Data to use:
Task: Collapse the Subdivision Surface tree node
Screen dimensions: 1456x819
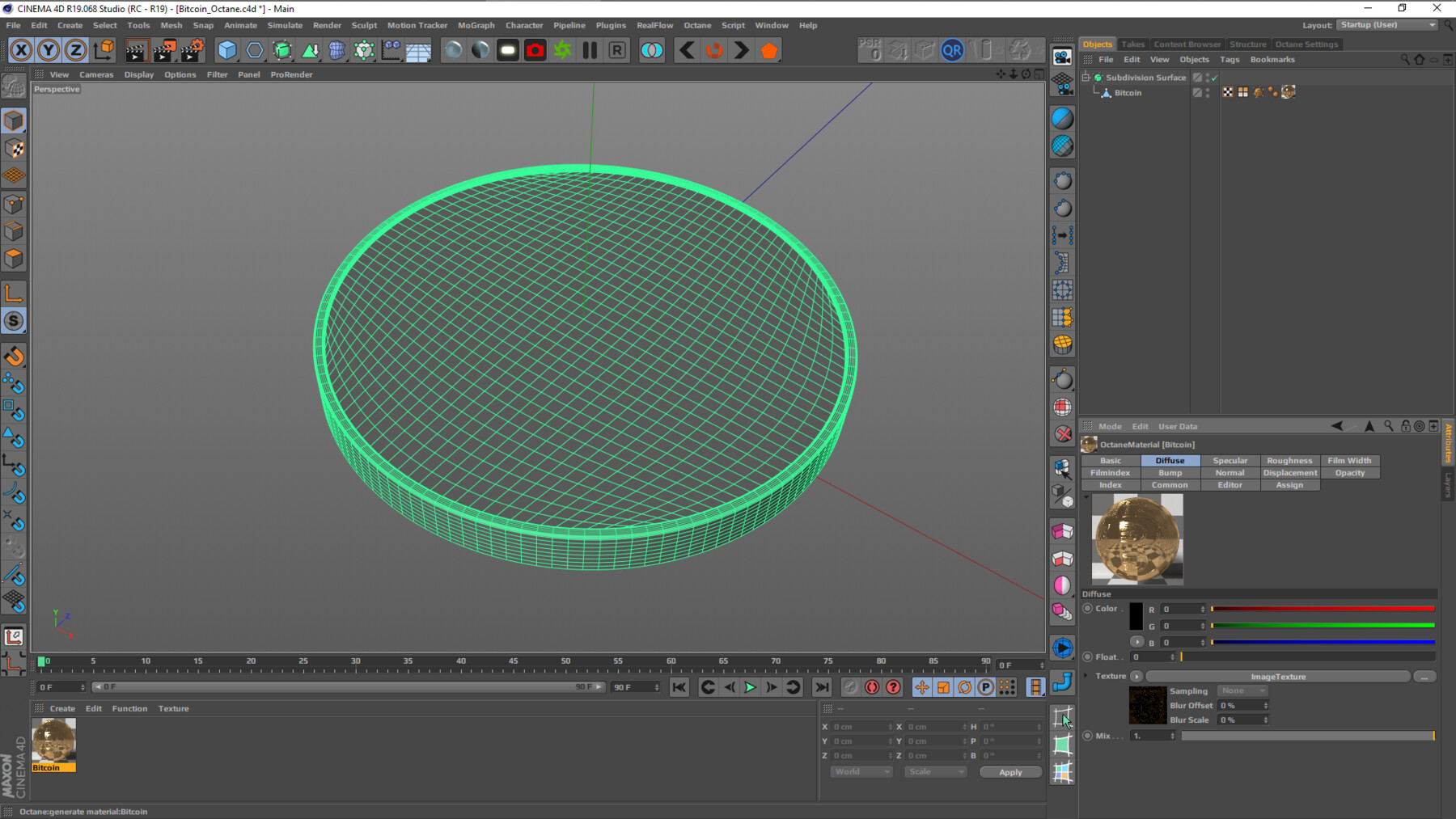Action: [x=1086, y=78]
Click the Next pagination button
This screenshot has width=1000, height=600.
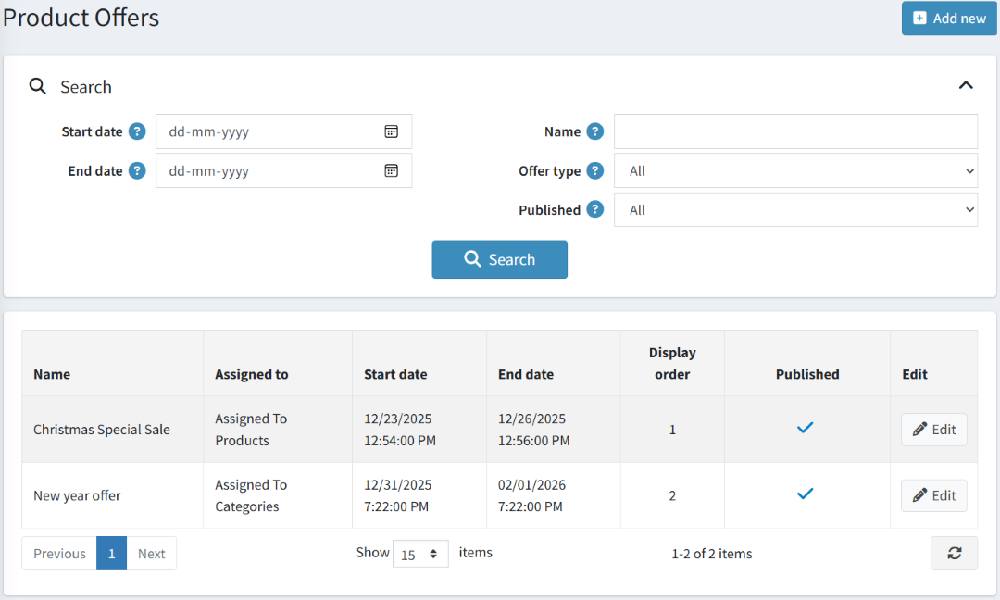pos(152,552)
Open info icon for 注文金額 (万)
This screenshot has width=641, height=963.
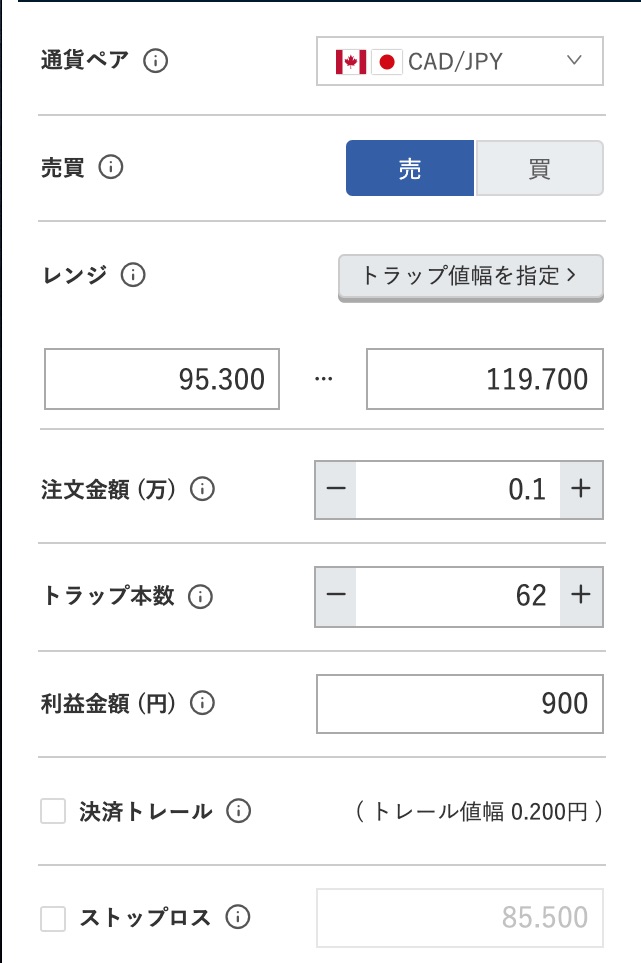203,489
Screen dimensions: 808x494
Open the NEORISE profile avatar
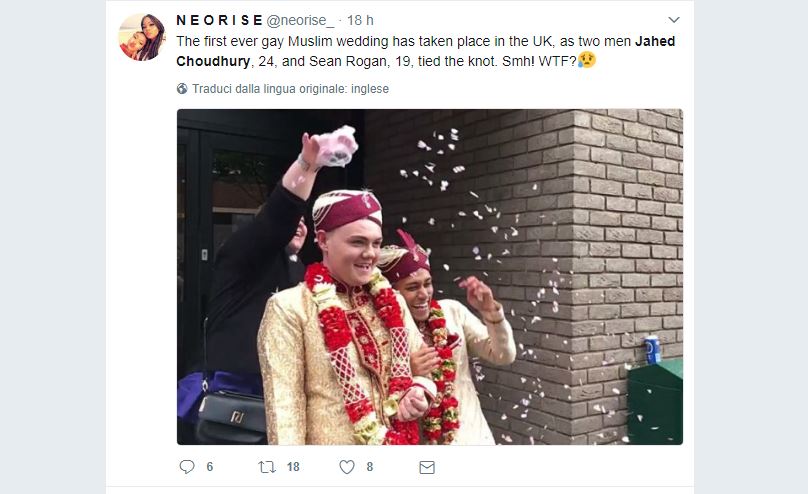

Work required:
Write the listing above out again exactly, but not the images it holds.

Your response:
Task: Collapse the Subdivision Surface tree node
Screen dimensions: 1456x819
Action: [x=1086, y=78]
Click the Next pagination button
This screenshot has width=1000, height=600.
pos(152,552)
Open info icon for 注文金額 (万)
This screenshot has width=641, height=963.
203,489
Screen dimensions: 808x494
Open the NEORISE profile avatar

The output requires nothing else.